TASK DIRECTIONS: Restate all the data word for word and omit the pictures.

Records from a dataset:
============================================================
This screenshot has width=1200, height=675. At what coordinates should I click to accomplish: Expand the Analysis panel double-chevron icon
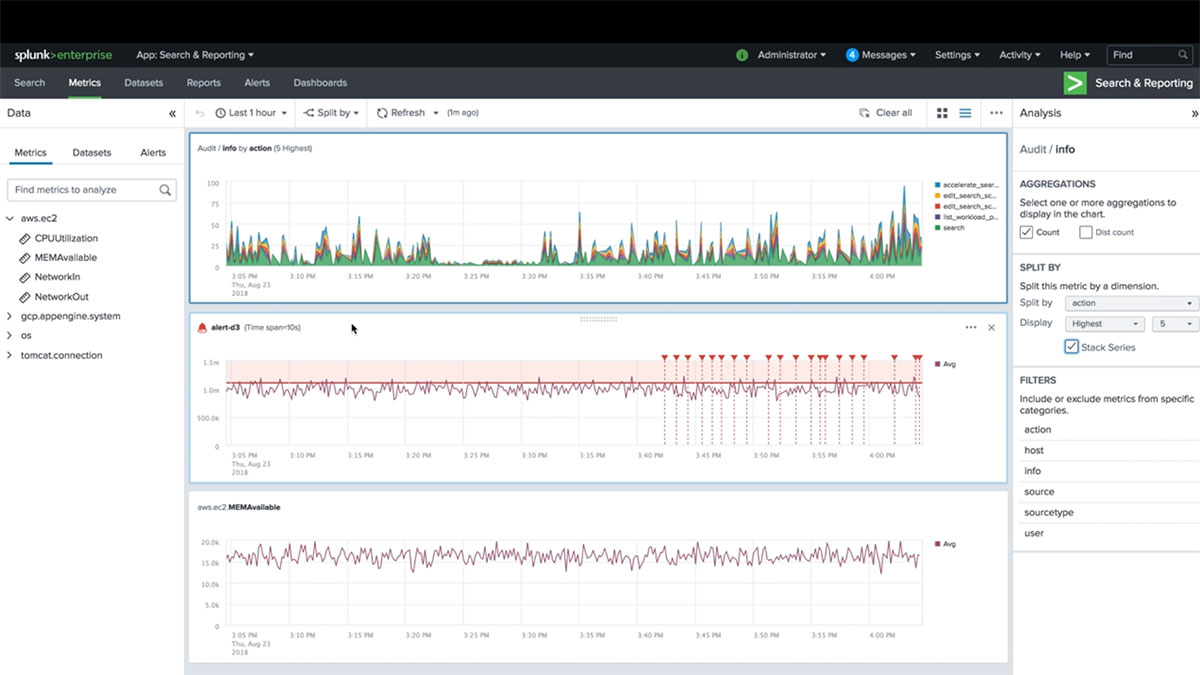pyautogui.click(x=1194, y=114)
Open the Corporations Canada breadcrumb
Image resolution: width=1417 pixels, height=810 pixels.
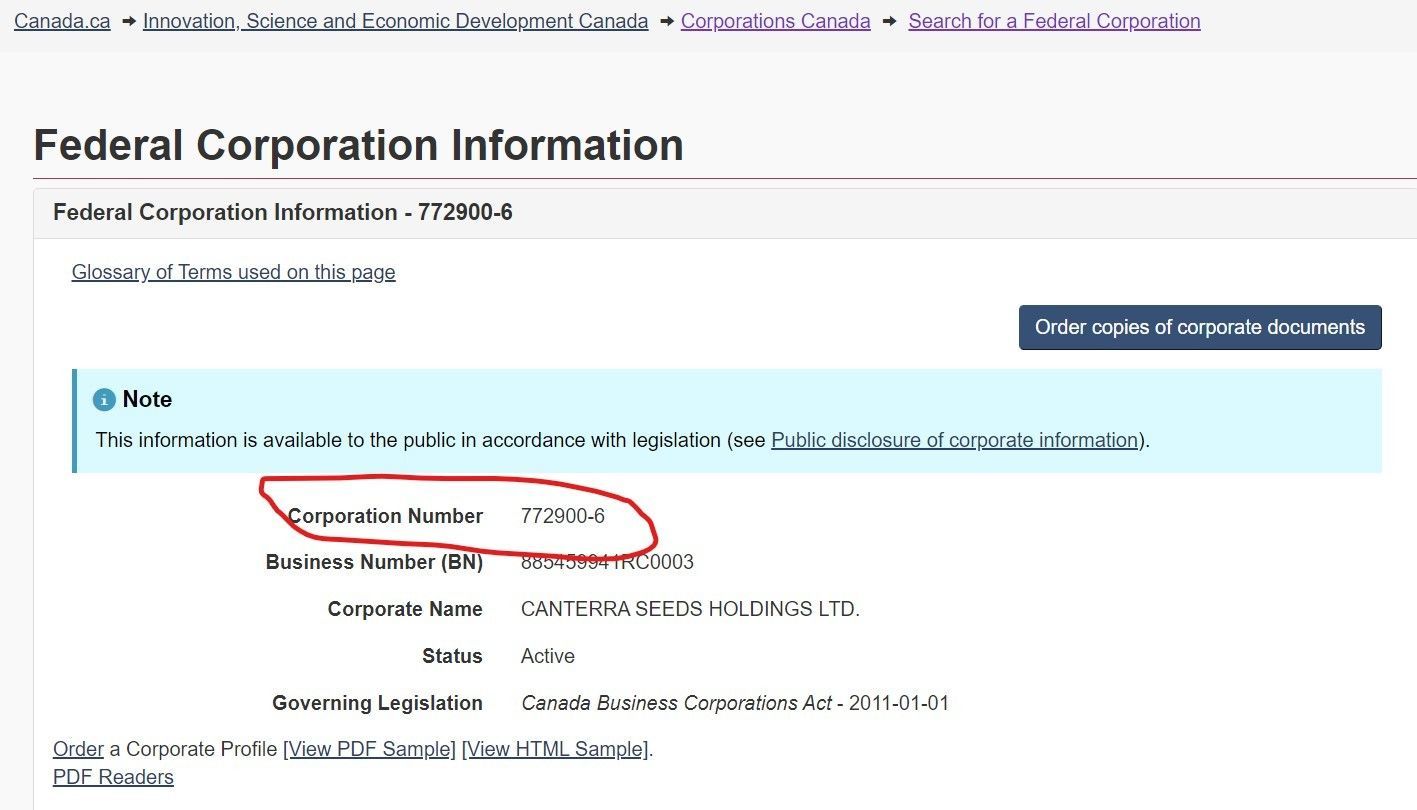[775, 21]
============================================================
ANSWER BOX:
This screenshot has width=1200, height=675. At what coordinates should I click to accomplish: Expand the Analysis panel double-chevron icon
pyautogui.click(x=1194, y=114)
Open the Corporations Canada breadcrumb
Image resolution: width=1417 pixels, height=810 pixels.
[775, 21]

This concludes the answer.